Source material:

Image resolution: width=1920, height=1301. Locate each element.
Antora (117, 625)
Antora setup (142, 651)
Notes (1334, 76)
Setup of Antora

Activity: Nothing in the data above should change. Please copy it all.

Exercise solution:
Image resolution: width=1920, height=1301. Locate each element.
Antora (117, 625)
Antora setup (142, 651)
Notes (1334, 76)
Setup of Antora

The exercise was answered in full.